SOURCE EXTRACT:
- - -

Europe leads the sovereignty push

Heightened concerns around data sovereignty, compliance, and geopolitics are causing European enterprises to move away from US hyperscalers at twice or even three times the rate of their American counterparts. Trust, regulation, and risk management are in sharper focus than ever.

It’s all about “right-sizing”—not abandoning the cloud

David points out that the most successful organizations aren’t ditching cloud entirely; instead, they’re embracing hybrid and multi-cloud strategies, placing workloads where they make the most business sense, and leveraging the strengths of specialized and sovereign cloud providers.

Beware of hype cycles (again!)

The mistakes of the cloud rush are already re-emerging with generative AI. David warns leaders to avoid simply following trends and instead focus on genuine business value, sound cost analysis, and bespoke strategy.

Episode highlights

💡 How did we get here? The cloud herd mentality [03:00 — 09:00]

David and Vinay break down how industry hype, analyst pressure, and consulting incentives drove mass migration to cloud — with little regard for actual business needs. David recalls, “It was a classic example of herd mentality. Everybody is doing it. So should we…”

💡 Sticker shock: Cloud’s hidden costs [09:00 — 15:00]

David shares eye-opening insights on cost overruns: many companies now realize their cloud bills are 2.5 – 3x higher than planned, often cannibalizing innovation budgets and leaving less room for R&D.

💡 Cloud repatriation: Quiet trend, big impact [15:00 — 20:00]

Despite a lack of public admissions, enterprises are moving workloads off the cloud — sometimes to on-prem, sometimes to specialized providers. David notes, “There’s way more repatriation happening than we’ll ever hear about…”

💡 Europe’s sovereignty movement [26:00 — 30:00]

David explains how European businesses, facing regulatory pressure and geopolitical uncertainty, are leading the shift to sovereign and local clouds to safeguard data and ensure compliance.

💡 The future is hybrid (and nuanced) [31:00 — 36:00]

Vinay and David discuss the new equilibrium: it’s not about picking cloud or on-prem, but about strategic workload placement, operational flexibility, and never settling for one-size-fits-all.

💡 Lessons for the AI era [45:00 — 55:00]

History is repeating itself as AI hype builds. David urges: focus on value, question the crowd, and don’t let incentives or hype drive billion-dollar decisions.

To hear David Linthicum’s candid take on what’s next for cloud, why strategy matters more than ever, and how your business can avoid the pitfalls of past hype cycles, listen to the full episode now.

Here’s the full transcript:

Vinay Joosery: Hello and welcome to 2025’s fourth episode of Sovereign DBaaS Decoded. I’m Vinay Joosery and this episode is brought to you by Severalnines. So today we’ll talk about the evolution of enterprise cloud strategy, from aggressive public cloud adoption to the growing trend of cloud repatriation. To help us unpack the topic, today’s guest, David Linthicum. David has over 30 years in enterprise technology and is globally recognized thought leader, innovator and influencer in cloud computing, AI and cybersecurity.

- - -

RECORD EXTRACTS:

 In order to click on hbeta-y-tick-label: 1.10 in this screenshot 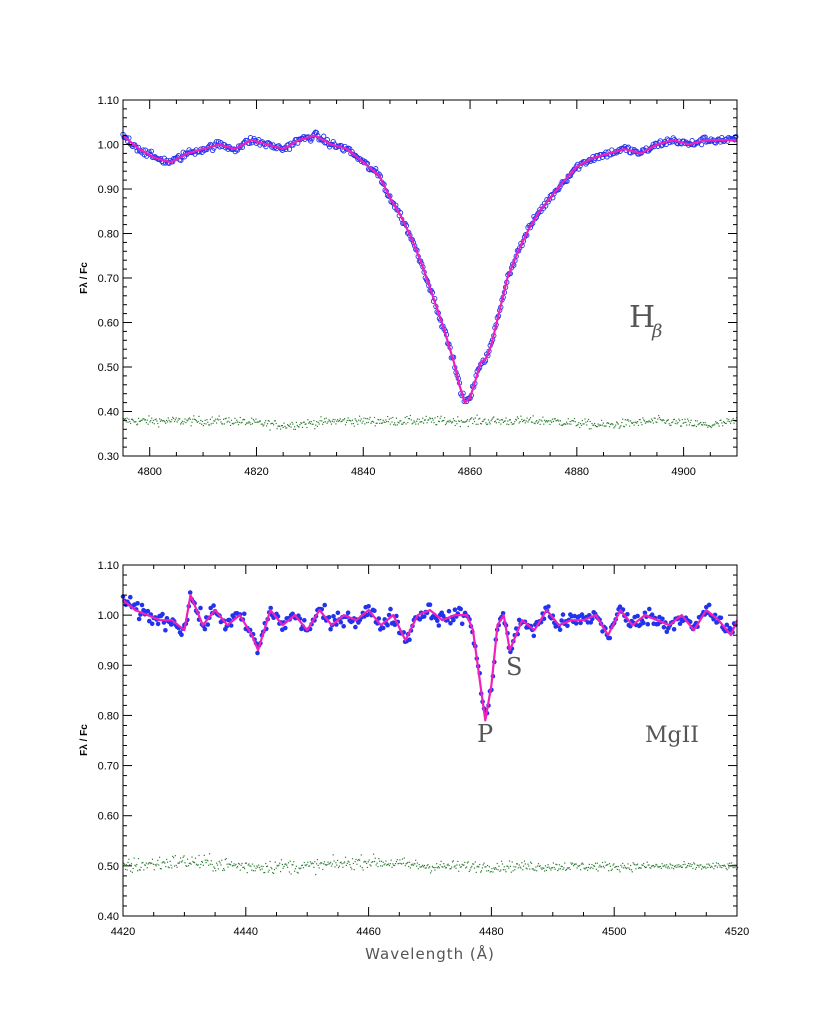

- - -

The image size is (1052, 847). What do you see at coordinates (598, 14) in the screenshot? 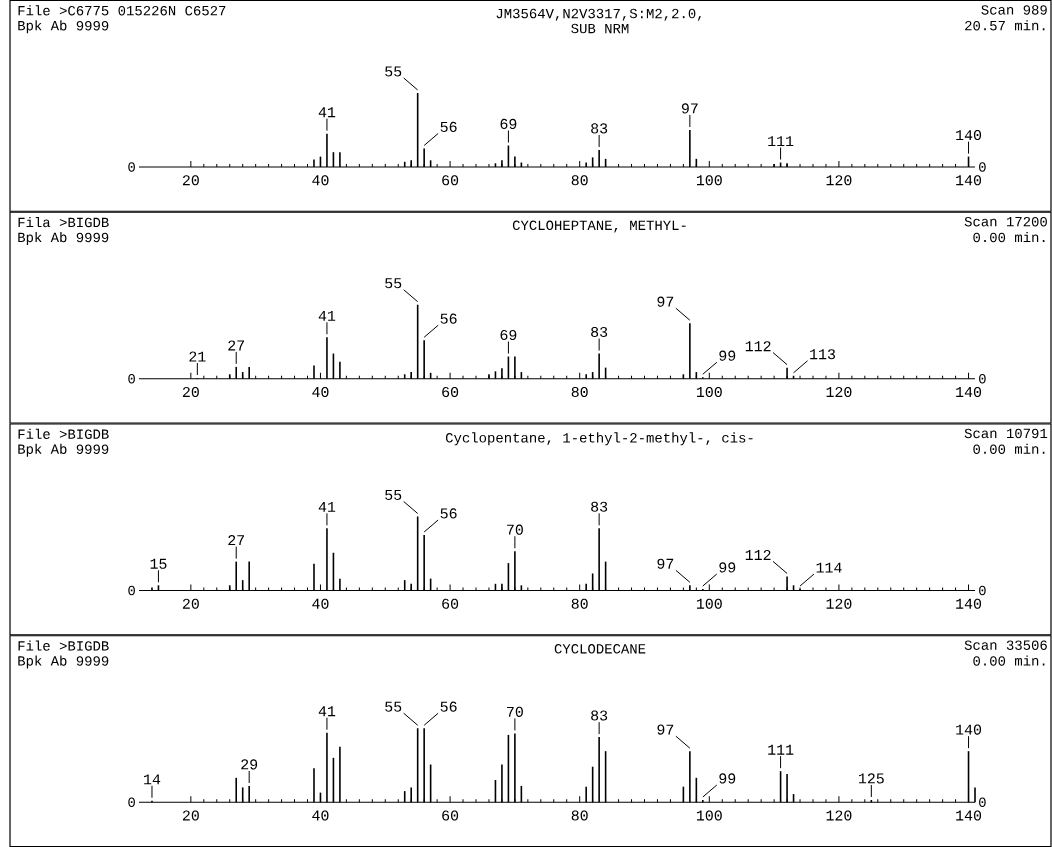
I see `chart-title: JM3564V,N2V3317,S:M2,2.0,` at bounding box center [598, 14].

- - -

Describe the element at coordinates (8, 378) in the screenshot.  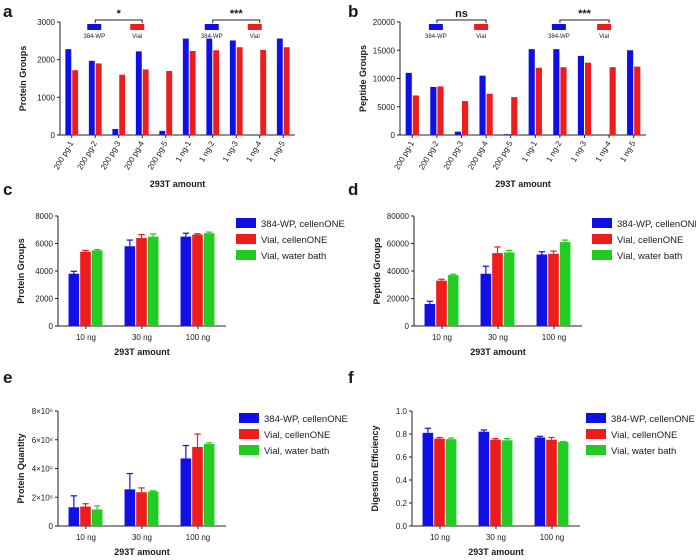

- - -

Continue the cloud repatriation podcast text from its last sentence, carrying the transcript on past the host's introduction of the guest.

RESULT FOR THIS EXERCISE:
Vinay Joosery: He’s the best. He’s the author of over 17 bestselling books, over 7000 articles. That’s an impressive number. And over 50 courses on LinkedIn learning. So now I’m really excited to have David with us today. We try to connect to a couple of years ago when you were just finishing your tenure at, as, Deloitte’s chief cloud strategy officer.

Vinay Joosery: And the timing was not, quite right. So. So thanks for joining us. David, where does this podcast find you today?

David Linthicum: It’s great to be here. I’m in, Loudoun County, Virginia, just outside of Washington, DC.

Vinay Joosery: Excellent. And what are you up to these days? Doing the independent, influencer thing? Right now, I retired from Deloitte last year, as the chief cloud strategy officer for many years.

David Linthicum: I had a blast doing that job. That was a lot of fun, but obviously limited in what I could, post and and and produce. So, started a YouTube channel called The Cloud Insider. The same name of the book. It’s doing really well. I think I’m up to 180,000 subscribers, and it’s growing quickly. And then, doing the independent influencer thing, doing some consulting and lots of project mentoring.

David Linthicum: So there’s lots of Agentic AI, generative AI, architectures and projects underway. I’m doing, you know, probably a half a dozen mentoring, contracts with different, you know, global 2000 companies that just need some assistance and going through and learning the ropes, with their first time through, an AI architecture, doing still doing cloud architecture, still in cloud punditry.

David Linthicum: I still have the InfoWorld blog, still doing LinkedIn learning courses. I love doing that. You know, have a fully mentored, course I didn’t go cloud career, so I’m think I’m up to seven jobs again. So just kind of getting things back where it probably worst retirement ever is the best way to describe it. Okay. All right.

Vinay Joosery: Well, you’re keeping busy. So in this episode, we’ll examine the the virgining cloud, repatriation movement in the light of the cloud journey life cycle, which I think is a term you coined. You know, David. So we’ll take a deeper look into those, into the decisions, the false assumptions, the miscalculations that led to today.

Vinay Joosery: We’ll talk about the costs of the headlong rush into the cloud, how enterprises are rebalancing their cloud portfolios and, what the contours are of today’s hybrid landscape. And finally, how CIOs and other decision makers can avoid the same mistakes in the future. But first, let me ask you, the repatriation Zeitgeist seems to be now in full flower, right?

Vinay Joosery: So to say, is it safe to say that the pendulum has swung from the public cloud to, you know, alternative environments?

David Linthicum: Yeah, I hope not. It never swings. Right? In other words, it’s it’s always an adjustment and a correction. In terms of moving, too quickly to a platform without understanding the requirements of the applications and the data workloads.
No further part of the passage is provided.